Diagnostic ultrasound imaging systems provide a comprehensive evaluation of person's health condition. The efficacy of ultrasound techniques have resulted in the widespread acceptance of ultrasound imaging by both patients and physicians. In general, diagnostic ultrasound imaging systems generate images of anatomical structures within the patient by transmitting ultrahigh frequency soundwaves (typically in the order of 3.0-10.0 MHz) and then analyzing the waves reflected from the body structure. The most widely used ultrasonic diagnostic systems display structural information of organs in the form of two-dimensional images of selected cross sections of the organ. Typically, the ultrasound is swept across the organ in the form of a sector scan. The sector scan is ordinarily performed in real time so that images are available to the physician during an examination.
In presently available ultrasound systems, in addition to anatomical information, blood flow information is often provided by utilizing the Doppler principle. A beam of ultrasonic energy is directed toward a blood vessel or other organ in which blood flow information is desired. For example, the placenta wherein the blood vessels between the mother and the embryo are interfaced, but not joined. To use the Doppler principle, the beam of ultrasonic energy is directed toward a blood vessel. Moving blood cells reflect the ultrasound energy and either increase or decrease the frequency of the reflected energy depending on the direction of the blood flow in accordance with the well known Doppler principle.
The magnitude of the frequency shift and the direction of the shift are detected so that the direction of the blood flow may be ascertained. Such Doppler ultrasound apparatus also typically provides the usual anatomical information using conventional diagnostic ultrasound techniques.
The Doppler ultrasound equipment now in use, however, fail to provide for mapping of flow parameters other than average velocity of the flow. Thus, while the analysis of blood flow using ultrasound has found a variety of applications in recent years, it has not been used to perform effective mapping of flow parameters other than velocity.
The use of Doppler to study fetal growth is based on the fact that normal fetal growth depends on an adequate supply of oxygen and nutrients which are generally carried to the fetus by the fetal blood through the umbilical placental circulation throughout pregnancy. The studies of the umbilical placental circulation of the human fetus have been greatly facilitated by the use of the aforementioned Doppler ultrasound and analysis of the flow. Recently, there have been some studies wherein the waveforms of the flow velocity have been studied. However, most of these studies have focused on the umbilical artery. The characteristics of the fetal circulation further downstream to the umbilical artery have seldom been studied and certainly, no effective method of using clinical ultrasound has been developed to augment such studies.

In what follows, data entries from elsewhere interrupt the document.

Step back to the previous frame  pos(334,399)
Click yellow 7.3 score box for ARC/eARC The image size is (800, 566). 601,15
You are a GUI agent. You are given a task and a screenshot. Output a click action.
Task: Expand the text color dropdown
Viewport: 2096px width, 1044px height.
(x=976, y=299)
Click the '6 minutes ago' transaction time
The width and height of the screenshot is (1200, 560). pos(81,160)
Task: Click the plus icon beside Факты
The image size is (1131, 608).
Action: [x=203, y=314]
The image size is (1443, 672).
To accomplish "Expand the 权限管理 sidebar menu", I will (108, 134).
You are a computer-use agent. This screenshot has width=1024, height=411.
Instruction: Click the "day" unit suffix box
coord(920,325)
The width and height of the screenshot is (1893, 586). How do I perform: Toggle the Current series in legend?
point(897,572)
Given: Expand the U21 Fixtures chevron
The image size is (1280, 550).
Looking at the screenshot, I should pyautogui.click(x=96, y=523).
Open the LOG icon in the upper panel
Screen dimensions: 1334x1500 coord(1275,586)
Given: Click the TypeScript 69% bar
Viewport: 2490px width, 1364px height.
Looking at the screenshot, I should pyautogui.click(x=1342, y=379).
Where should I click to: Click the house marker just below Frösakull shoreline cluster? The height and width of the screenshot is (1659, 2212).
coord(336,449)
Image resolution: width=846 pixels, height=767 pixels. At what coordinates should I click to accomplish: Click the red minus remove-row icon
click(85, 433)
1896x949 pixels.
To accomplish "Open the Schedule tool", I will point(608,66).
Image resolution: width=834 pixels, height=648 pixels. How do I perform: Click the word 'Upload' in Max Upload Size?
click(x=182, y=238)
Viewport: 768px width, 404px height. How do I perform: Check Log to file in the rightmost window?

Studies of flow parameter characteristics would also be beneficial to determine whether or not a suspicious mass is a malignant tumor. It is known that tumorous masses are generally accompanied by angiogenesis which results in increased diastolic blood flow. This blood flow can be measured and characterized with spectral Doppler. In the past, attempts using spectral Doppler for characterizing tumors have not proved clinically very successful because the neovascularization involves very small blood vessels that are difficult to detect using two-dimensional real time ultrasound imaging, or even using real time color flow imaging, because of its limited sensitivity to slow weak flows.